There are several potential weaknesses in this study. The turnover rate of clinical staff in all 138 nursing facilities in the ProCare study was between 22% and 30% over the study period. Thus the healthy worker effect could not be ruled out, meaning that individuals who developed work-related back pain might have been more likely to leave employment than those who did not. Studies relying on data from respondents may suffer from recall bias, which can result in misclassification of the variables measured. The effect of recall bias depends on whether misclassification is systematically different between employees who filed claims and those who did not. For example, if the claim was filed after assessment of physical job exposures (survey administration), misclassification of physical job demands is likely to be independent of WC filing. If filing occurred before exposure assessment, it is possible that workload or work schedule may have been modified to lighter duty, leading to underestimation of etiologically relevant exposure. In addition, after the implementation of the “no-lift” safe resident handling program, work conditions were likely to be improved (e.g. physical job demand decreased). In all these cases, the resulting bias would be towards the null value. On the other hand, psychosocial conditions assessed after claim filing might in fact have worsened as a consequence of the claim being filed, such as from co-worker resentment or supervisor/management reprisal. To understand these issues, the final model was performed excluding claim cases filed before completing the survey (Table 3). The results were remarkably similar to those including all 129 claims filed either before or after the surveys, suggesting that the sequence of the claim and survey did not affect the associations observed in this study.

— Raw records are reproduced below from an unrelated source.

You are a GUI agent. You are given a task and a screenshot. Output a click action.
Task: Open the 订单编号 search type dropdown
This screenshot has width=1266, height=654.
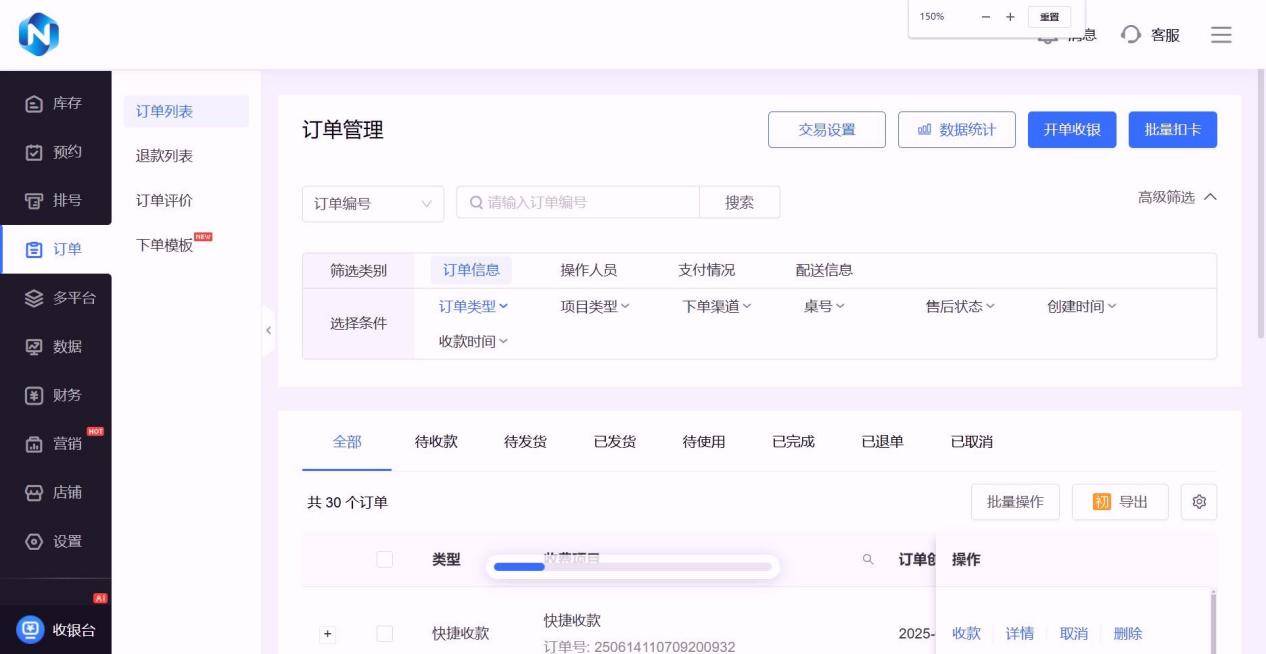point(373,203)

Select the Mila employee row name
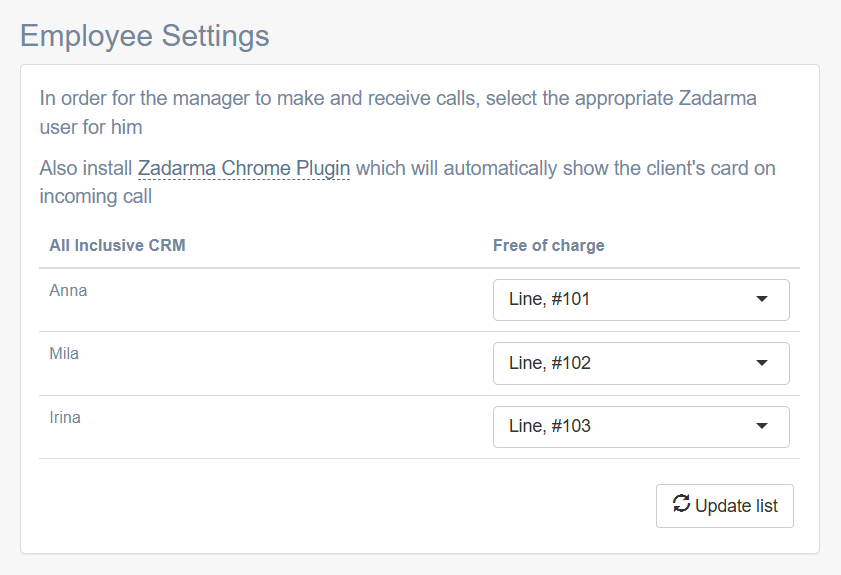(64, 353)
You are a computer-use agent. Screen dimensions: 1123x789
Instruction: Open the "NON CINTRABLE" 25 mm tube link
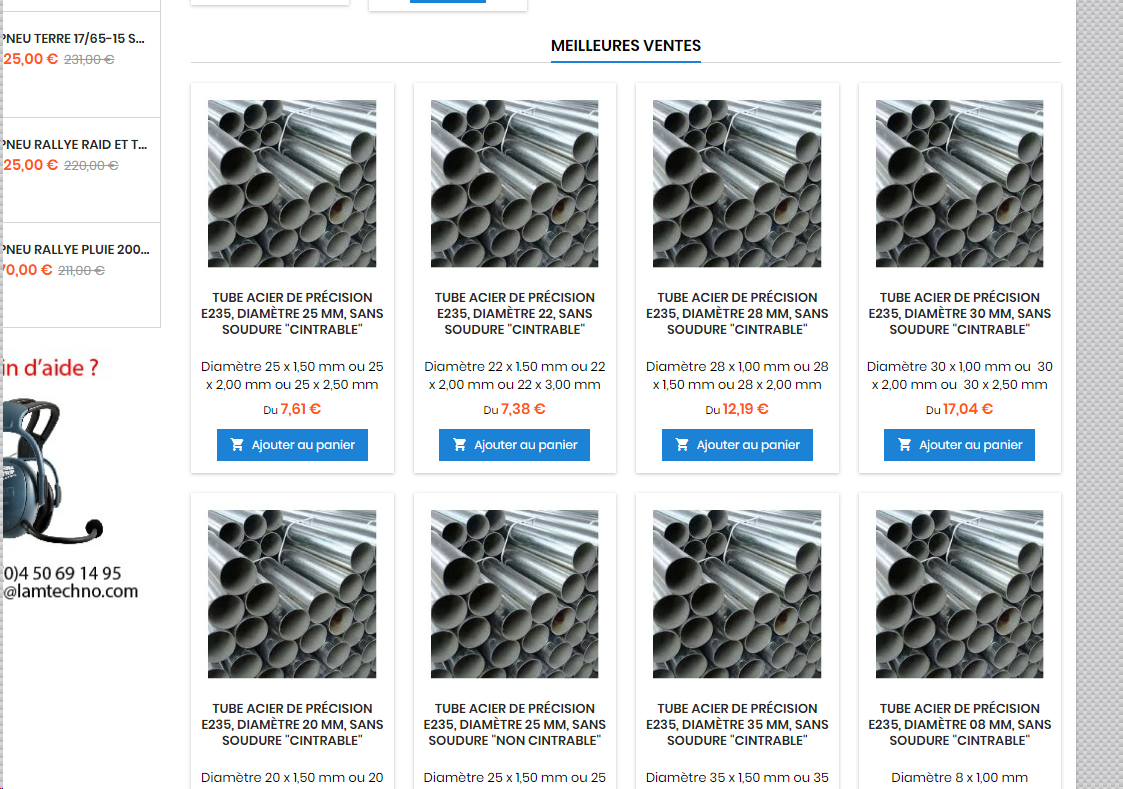514,724
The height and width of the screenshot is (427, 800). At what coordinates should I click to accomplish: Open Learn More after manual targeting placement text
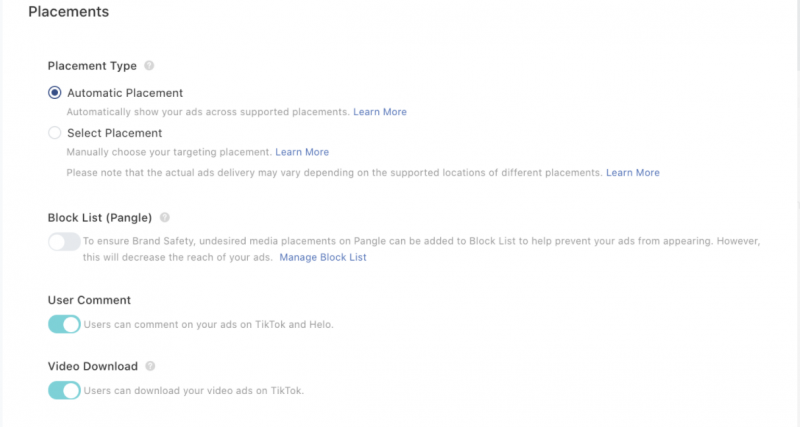302,152

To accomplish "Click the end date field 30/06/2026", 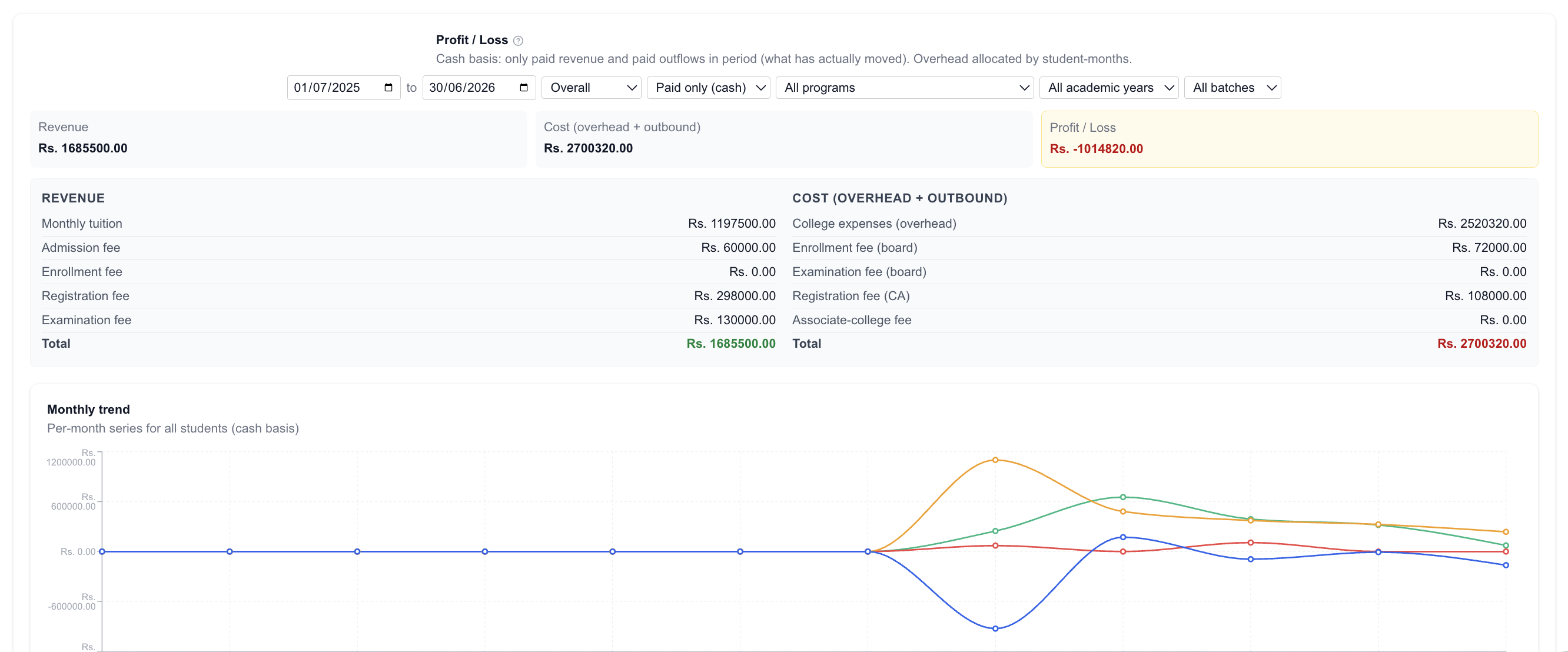I will (479, 88).
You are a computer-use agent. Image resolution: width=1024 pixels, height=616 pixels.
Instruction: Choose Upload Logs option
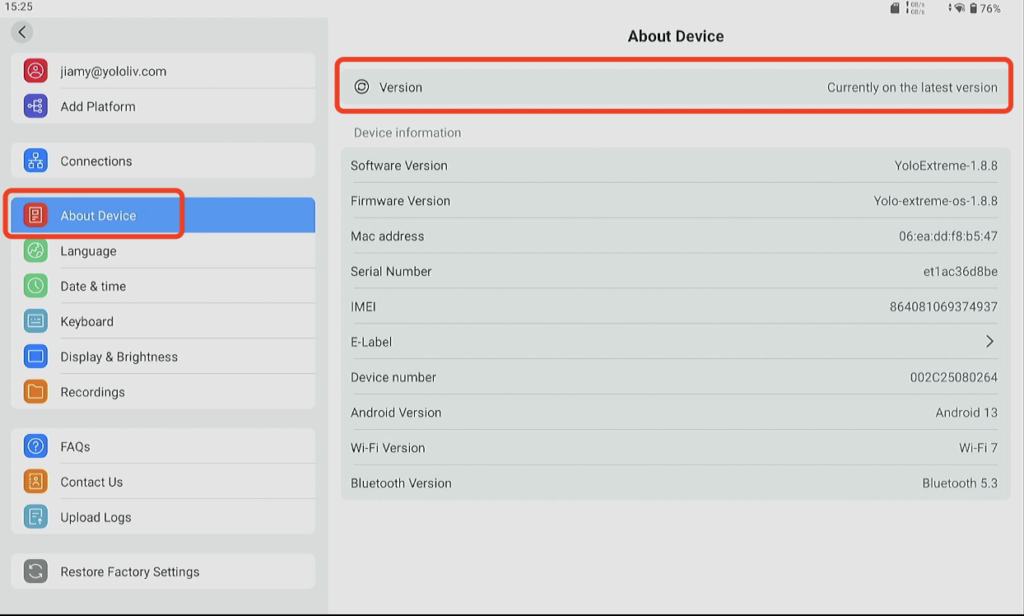pyautogui.click(x=163, y=517)
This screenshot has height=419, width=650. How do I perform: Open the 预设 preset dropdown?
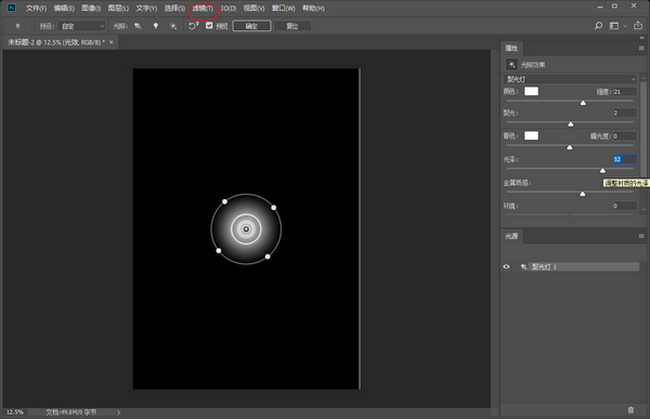pyautogui.click(x=81, y=26)
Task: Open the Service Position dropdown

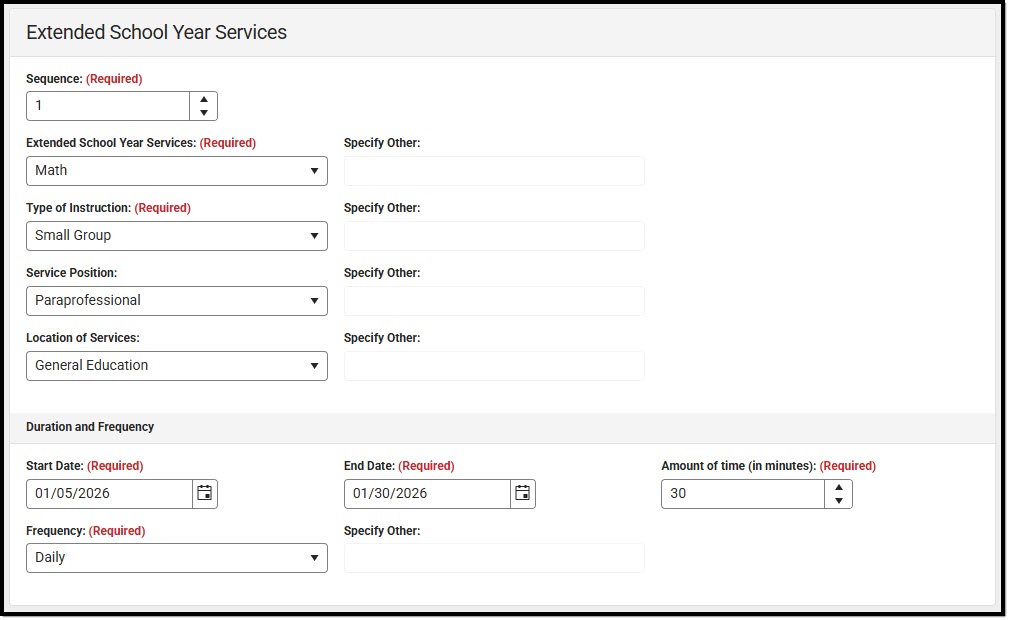Action: [176, 301]
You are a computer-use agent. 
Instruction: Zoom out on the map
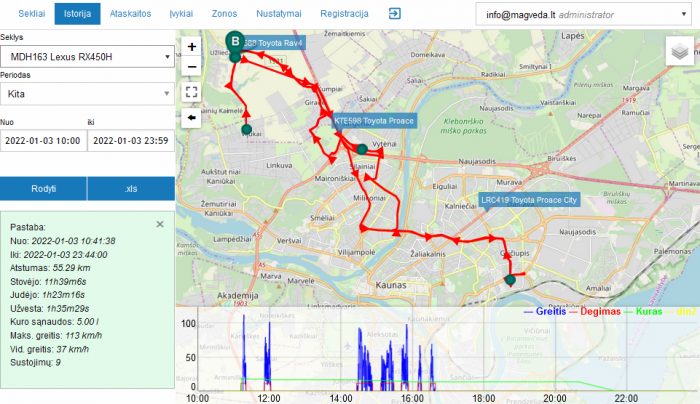coord(192,66)
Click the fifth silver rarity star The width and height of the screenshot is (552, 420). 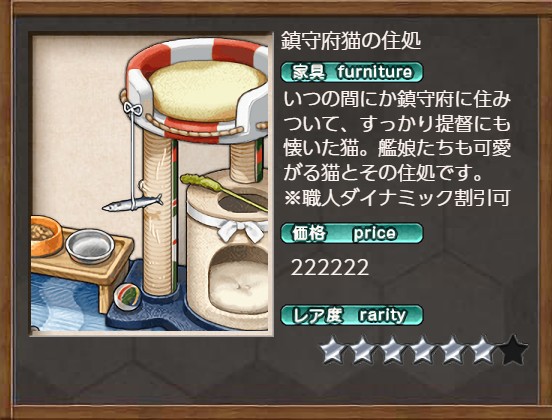(453, 349)
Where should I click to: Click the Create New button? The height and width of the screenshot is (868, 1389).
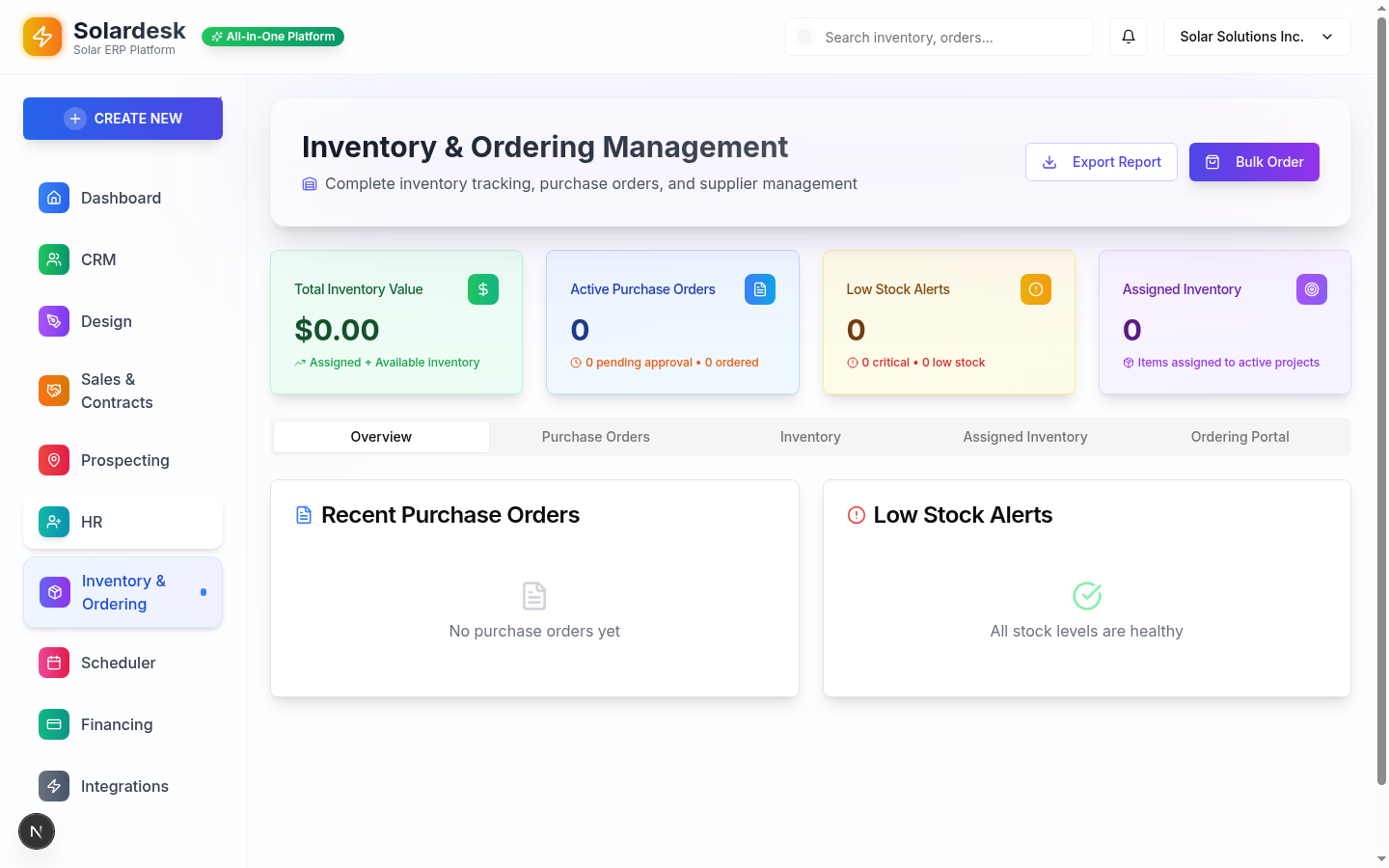click(123, 118)
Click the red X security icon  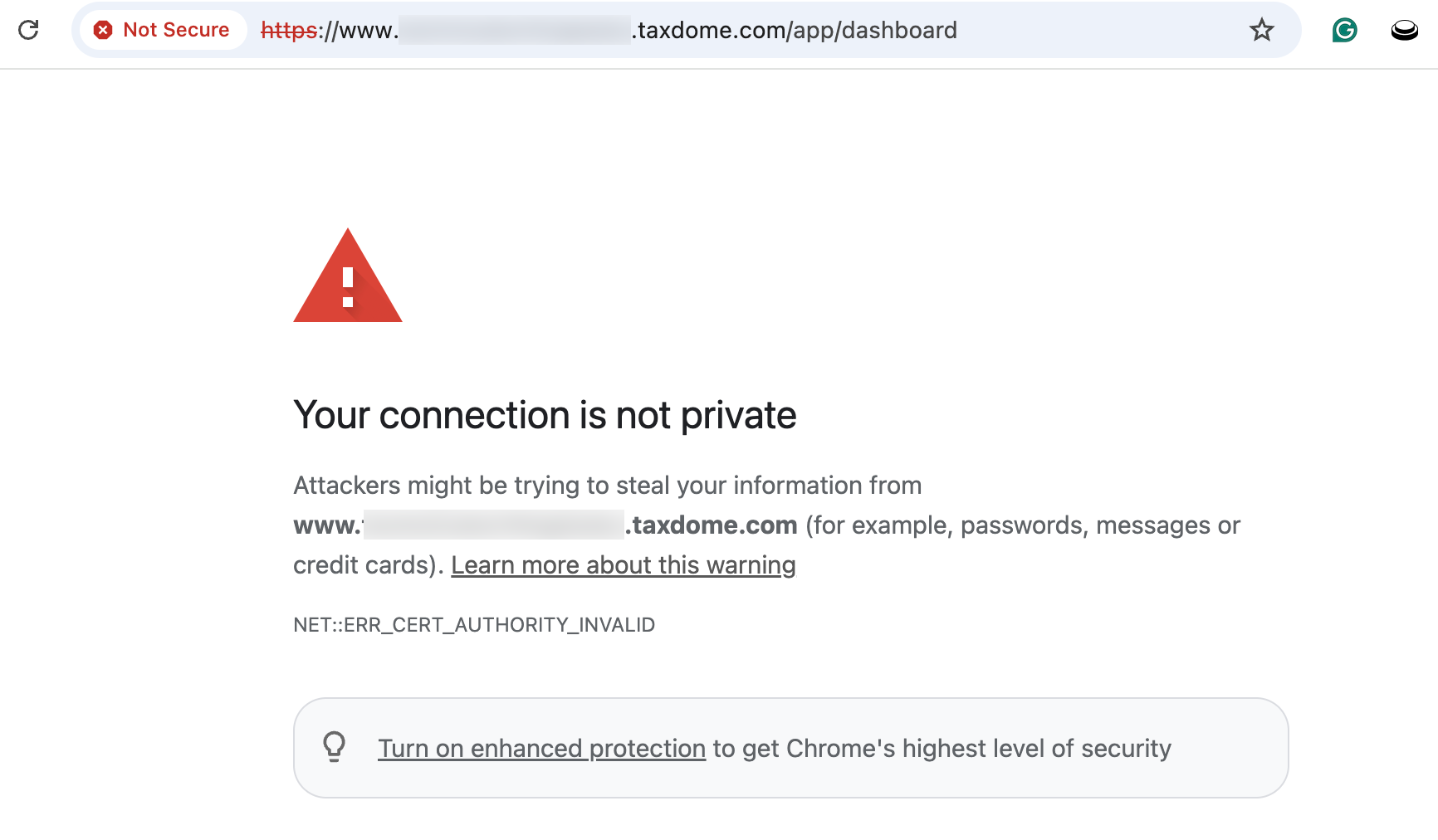pos(103,30)
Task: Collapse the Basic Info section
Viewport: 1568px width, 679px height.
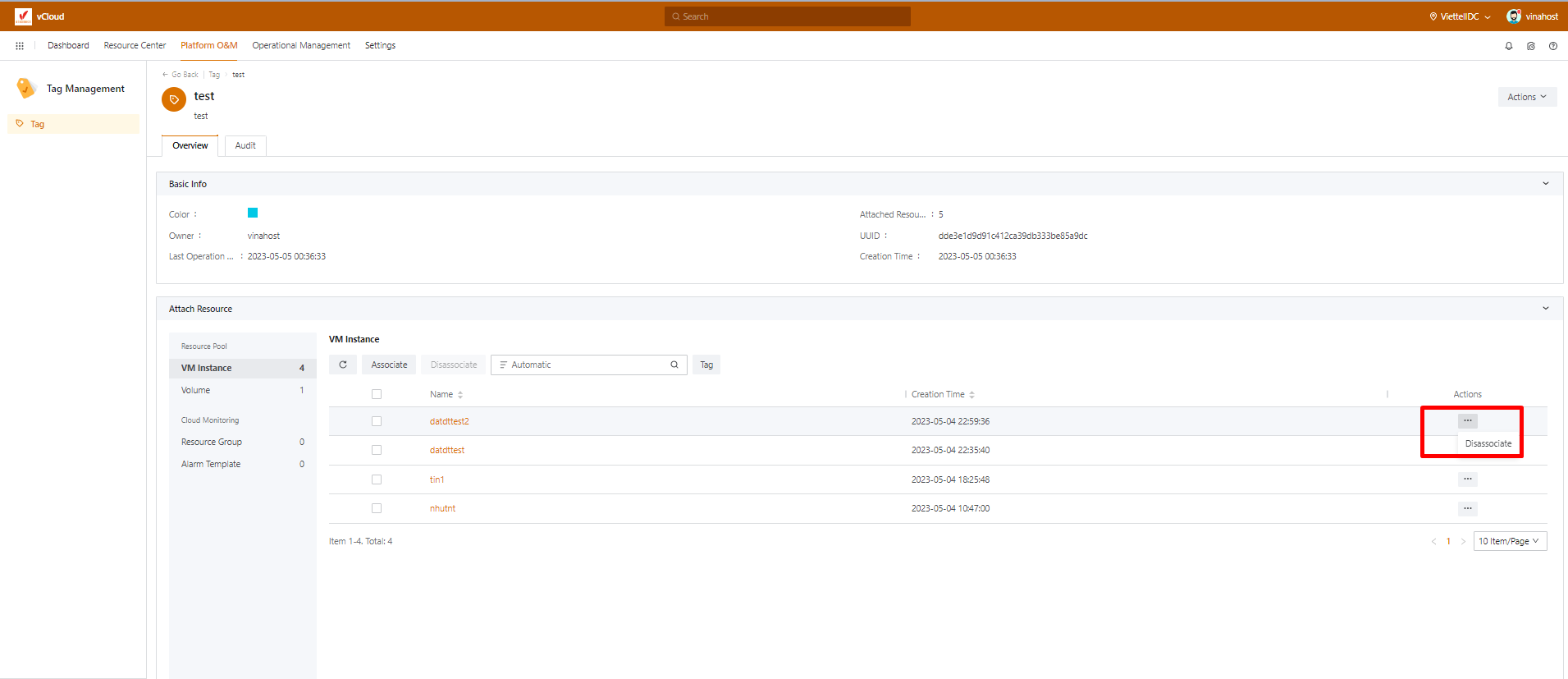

This study examined employees in 18 SNF’s owned and/or managed by a single company. Using this unique study population has advantages and limitations. On one hand, these nursing homes are similar in terms of organizational factors including occupational safety and health policy and programs, including resident handling equipment, training and practice; therefore the potential confounding effect from such group-level factors were minimized. On the other hand, the findings of this study among nursing home workers may not imply the same effect in other populations, even other healthcare workers. For instance, a higher proportion of injuries was reported by these nursing home employees than has been found in hospital settings [39, 46]; workers in places that lack proper equipment to move and handle patients were less likely to report, and people trained in the use of equipment were more likely to report work-related injuries [38]. Further, union membership makes an individual worker more likely to file WC claims [28] but none of the nursing homes that we surveyed was unionized.

Conclusions

Using a study population of employees in skilled nursing facilities, we showed that only a fraction of health care workers sought benefits through workers’ compensation despite high prevalence of musculoskeletal symptoms. A quantitative analysis shed light on how work environment characteristics affect workers propensity to utilize the WC system. Only the most severe cases of WMSDs were reported to the WC system. Workplace factors, including physical job demand, job strain and social support at work, had additional influence on workers’ claim filing after controlling for pain severity. Education also affected claim filing, which warrant future research. Workplace factors differed between nursing assistants and other job titles, and risk factors varied somewhat between job groups. Nursing assistants appeared to be more vulnerable to the effects of risk factors. The observed associations suggest that efforts to improve work environment health and safety will also reduce the likelihood of filing WC claims.